Younger generations have grown up immersed in marketing messages making them both appearance-oriented and aware of the importance preventive healthcare. As a result, new marketing prospects are opening up at the younger end of the age spectrum, even as aging Boomers open their wallets ever wider to stave off the cosmetic toll of aging. Still, cosmeceuticals marketers may take nothing for granted. More than ever given their ongoing budget constraints, shoppers expect the cosmeceuticals they buy to perform, and the faster the better. Thus any product with a quantifiable “instant gratification” benefit - which has always been a powerful appeal in the color cosmetics category - has an edge. In addition, with the upper end of the market rebounding the fastest, particular attention is owed to prestige channel shoppers expressing pent-up demand post recession.

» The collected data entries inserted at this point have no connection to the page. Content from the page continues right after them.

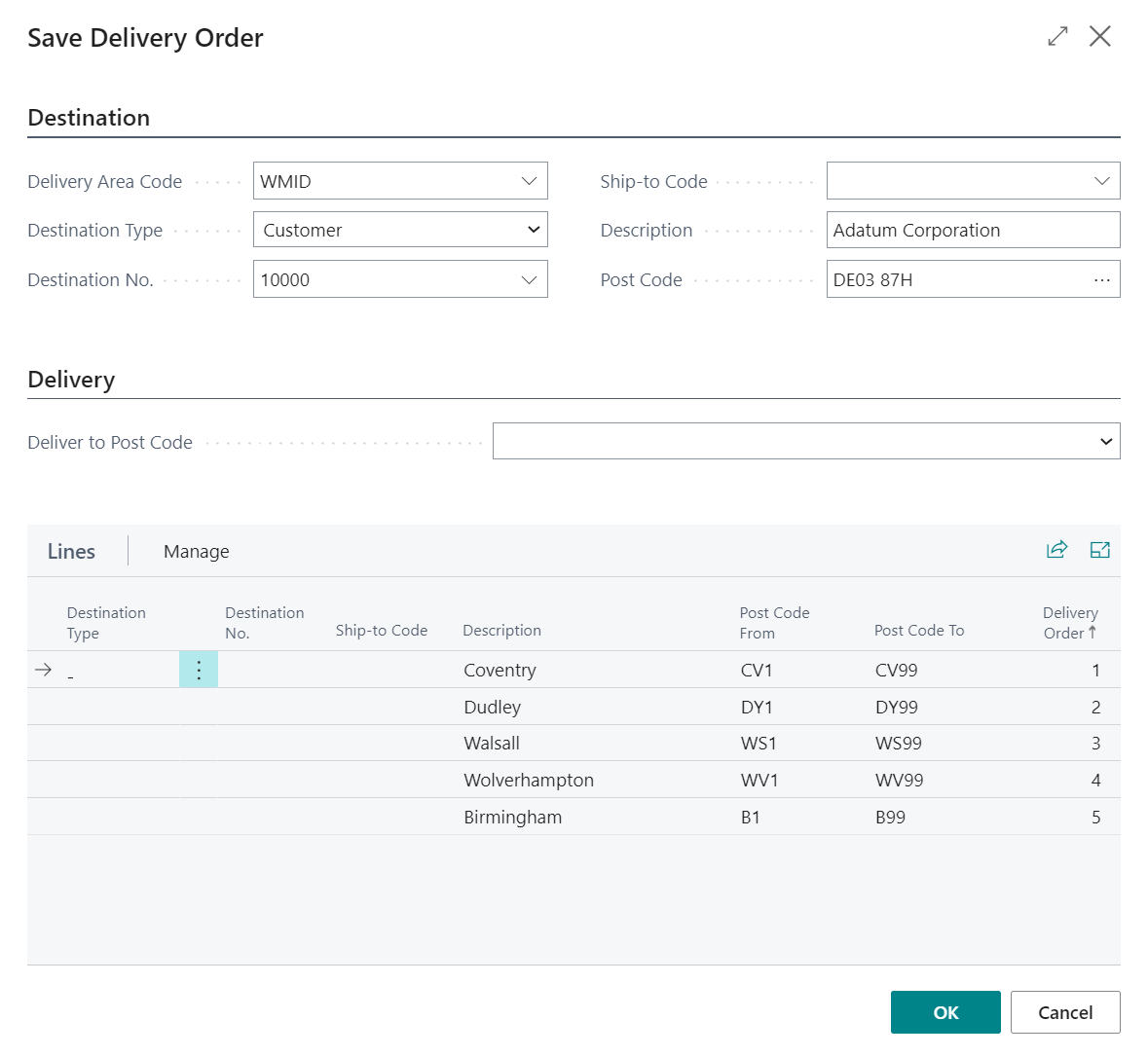Select the Lines tab heading
This screenshot has width=1148, height=1057.
71,552
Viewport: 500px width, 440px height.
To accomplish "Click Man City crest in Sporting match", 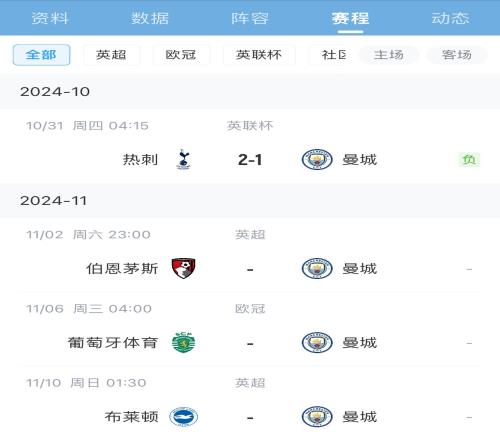I will pyautogui.click(x=317, y=342).
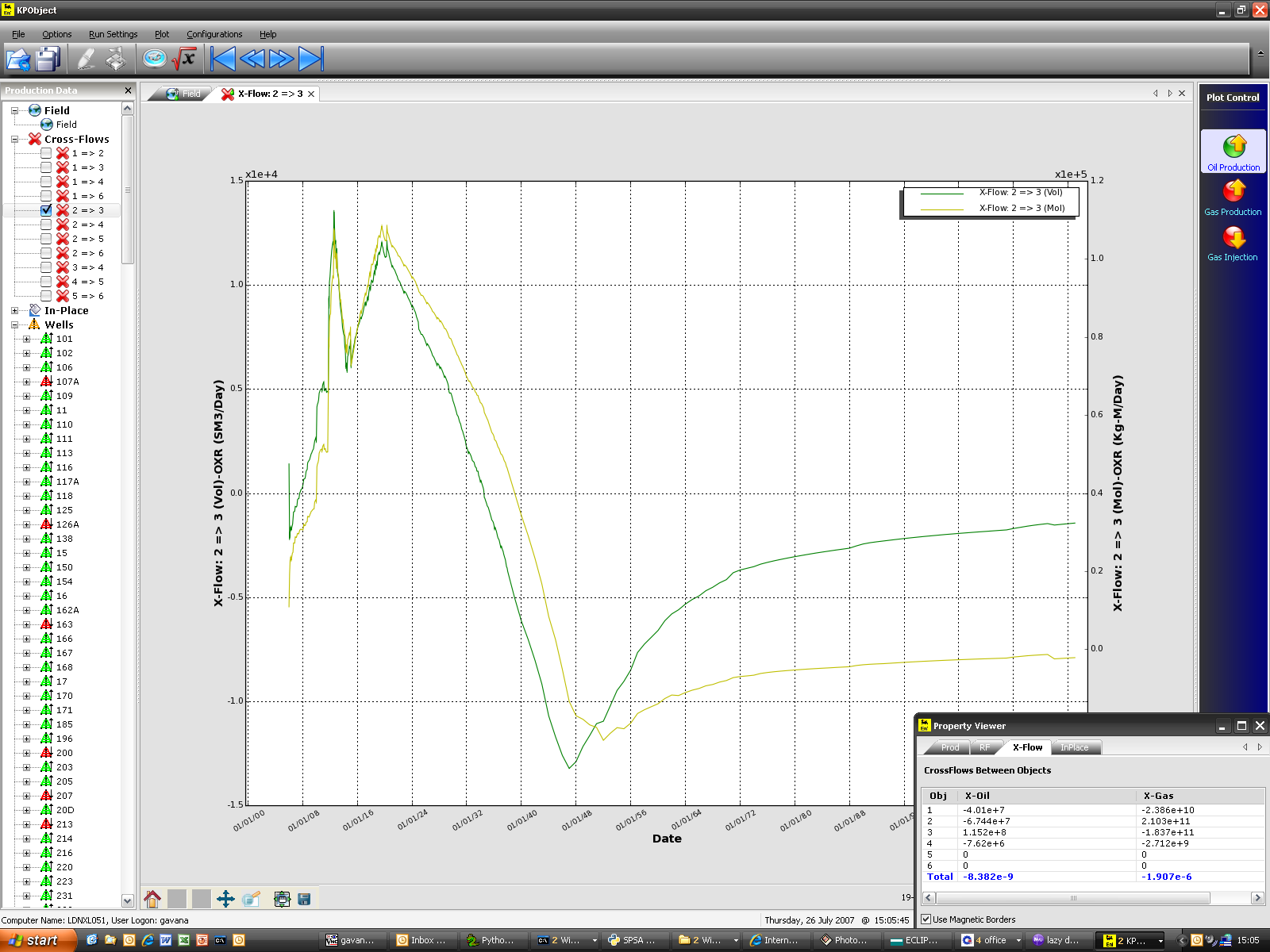Click the zoom magnifier tool below plot
Viewport: 1270px width, 952px height.
[x=251, y=899]
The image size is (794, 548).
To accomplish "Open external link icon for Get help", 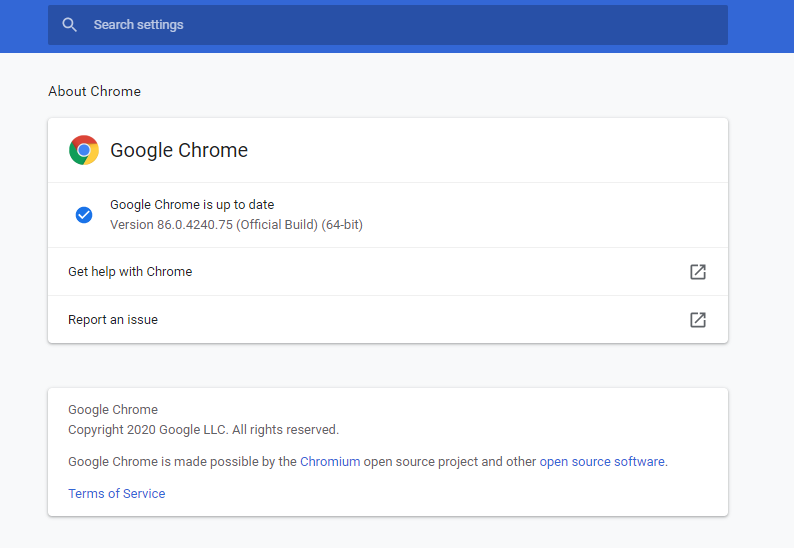I will [x=698, y=272].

This completely updated Packaged Facts report examines the market for cosmeceutical products within the context of broader HBC trends in new product development and marketing, segmenting cosmeceuticals into three categories: skincare, hair care, and color cosmetics. Fully exposing the driving forces behind this market, the report analyzes market size and drivers, new product introductions, and competitive strategies, as well as the social and lifestyle patterns shaping the fortunes of cosmeceutical products. Marketer and brand profiles specific to each of the three categories help to define the relationship between consumer attitudes and new product development and marketing strategy.
Key data sources include Experian Simmons Market Research Bureau national consumer surveys, covering category and brand usage levels and demographic patterns, and Information Resources, Inc. InfoScan Reviews, quantifying cosmeceuticals marketer and brand shares at the mass-market level across the three product categories. The report includes many product images, and as a special feature, late-breaking data from Packaged Facts' own consumer survey, which was conducted online in March 2012.